• **Instructions to follow**
Search the data for the string "item" and copy each line in which it appears.

----- Extracted material

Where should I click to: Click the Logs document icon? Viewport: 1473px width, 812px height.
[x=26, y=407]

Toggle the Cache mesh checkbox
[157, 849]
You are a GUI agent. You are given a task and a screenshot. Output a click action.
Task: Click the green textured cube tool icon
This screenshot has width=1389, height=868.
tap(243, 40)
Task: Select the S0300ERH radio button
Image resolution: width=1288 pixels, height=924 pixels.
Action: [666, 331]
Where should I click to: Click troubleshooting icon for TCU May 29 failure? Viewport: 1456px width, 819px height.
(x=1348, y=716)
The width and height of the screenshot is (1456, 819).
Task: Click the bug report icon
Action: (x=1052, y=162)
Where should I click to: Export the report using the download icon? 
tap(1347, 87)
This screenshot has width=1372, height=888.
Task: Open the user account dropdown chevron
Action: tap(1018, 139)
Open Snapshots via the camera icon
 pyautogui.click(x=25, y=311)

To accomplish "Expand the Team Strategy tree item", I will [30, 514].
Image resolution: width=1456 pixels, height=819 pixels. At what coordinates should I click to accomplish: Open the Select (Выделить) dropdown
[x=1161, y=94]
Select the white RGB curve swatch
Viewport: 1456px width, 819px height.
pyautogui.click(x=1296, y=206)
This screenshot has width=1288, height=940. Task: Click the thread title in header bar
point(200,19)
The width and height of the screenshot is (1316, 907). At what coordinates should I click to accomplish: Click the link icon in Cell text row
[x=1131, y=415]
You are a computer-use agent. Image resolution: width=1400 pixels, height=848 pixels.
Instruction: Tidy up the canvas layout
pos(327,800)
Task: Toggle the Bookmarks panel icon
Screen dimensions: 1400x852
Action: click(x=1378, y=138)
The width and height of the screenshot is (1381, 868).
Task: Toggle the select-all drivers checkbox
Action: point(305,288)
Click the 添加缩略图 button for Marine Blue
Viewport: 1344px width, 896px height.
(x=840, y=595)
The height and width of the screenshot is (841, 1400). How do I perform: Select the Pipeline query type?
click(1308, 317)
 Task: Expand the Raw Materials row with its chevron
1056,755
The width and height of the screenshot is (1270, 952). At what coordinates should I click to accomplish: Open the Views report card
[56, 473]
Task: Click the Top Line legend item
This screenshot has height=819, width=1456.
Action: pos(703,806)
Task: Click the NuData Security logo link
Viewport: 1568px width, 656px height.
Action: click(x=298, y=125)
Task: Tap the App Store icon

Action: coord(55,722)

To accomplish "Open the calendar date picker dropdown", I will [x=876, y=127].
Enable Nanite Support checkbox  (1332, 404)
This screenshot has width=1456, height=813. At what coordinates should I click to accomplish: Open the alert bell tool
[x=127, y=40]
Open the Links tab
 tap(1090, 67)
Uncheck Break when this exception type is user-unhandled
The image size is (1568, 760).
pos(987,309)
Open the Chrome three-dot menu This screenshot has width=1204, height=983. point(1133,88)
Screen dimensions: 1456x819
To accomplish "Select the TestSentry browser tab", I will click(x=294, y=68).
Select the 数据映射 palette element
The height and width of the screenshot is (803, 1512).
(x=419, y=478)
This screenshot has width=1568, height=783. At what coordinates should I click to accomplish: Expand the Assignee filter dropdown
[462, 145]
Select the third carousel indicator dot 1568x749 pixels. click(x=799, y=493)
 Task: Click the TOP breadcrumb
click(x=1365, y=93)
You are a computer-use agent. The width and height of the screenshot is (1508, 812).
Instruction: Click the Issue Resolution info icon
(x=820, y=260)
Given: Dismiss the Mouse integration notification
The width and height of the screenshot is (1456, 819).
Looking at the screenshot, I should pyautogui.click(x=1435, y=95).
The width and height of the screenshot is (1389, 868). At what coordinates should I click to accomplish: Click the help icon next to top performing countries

----------

• **Output of the exercise**
To accomplish "Expand the Team Strategy tree item", I will [30, 514].
Task: Click the Top Line legend item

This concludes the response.